Suddenly, the trucks are everywhere.

Food trucks even have their own awards program. Last weekend, the Street Vendor Project, part of New York City’s Urban Justice Center, gave Vendy Awards to Big Apple food trucks and a few New Jersey trucks.

Minutes after viewing those stories, I got the scoop on Wilmington’s latest food truck: The Cheesy Banker, No. 4 to hit the road here in the past couple of months and the second to feature grilled cheese.

Classic cheddar grilled cheese on Texas toast tops the menu, but diners can try macaroni and cheese grilled cheese with slow-roasted Boston butt or a pimento cheeseburger with caramelized onions.
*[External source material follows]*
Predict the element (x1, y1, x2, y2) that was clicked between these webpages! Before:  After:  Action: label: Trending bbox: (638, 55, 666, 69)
Other sandwiches include white meat chicken salad with fresh grapes, dried cherries and walnuts in a tomato basil wrap. Chicken tortilla soup is available, too.

The Cheesy Banker debuts Oct. 14, when it will attend a vendor day at PPD. The truck will be at different locations around the Cape Fear region and is available for private events. A website is under development. The Cheesy Banker is on Facebook and Twitter.

Owner Carter McKaughan said he wants to supply the truck with locally made bread and feature the music of area bands on The Cheesy Banker’s sound system.

McKaughan is a retired banker who likes to eat and loves food trucks.

You can date mobile food carts to 19th century chuck wagons, but they’ve taken off in a big way over the past few years.

With America’s economy battered, food trucks give entrepreneurs a chance to enter the restaurant business at a lower investment cost, McKaughan said. For recession-weary consumers, the trucks mean bargain meals, he added.

Food trucks aren’t easy to launch, McKaughan emphasized.

County health departments enforce strict sanitation rules. In New Hanover County, food trucks must partner with a restaurant, where trucks may clean up and store food.

McKaughan’s research showed grilled cheese trucks are most popular. Chef Irving Vasquez, who cooks for Holy Grounds coffee shop, 2841 Carolina Beach Road, will helm The Cheesy Banker’s kitchen, McKaughan said.

How food trucks meld with downtown restaurants remains to be seen. Certainly, people who live on downtown’s fringes would appreciate a restaurant rolling into their neighborhoods, especially on North Fourth Street.

After a residential construction renaissance brought a few eateries into the area in 2007, only one, Big Thai, remains. But owners have announced they will close the 1001 N. 4th St. Thai restaurant later this year.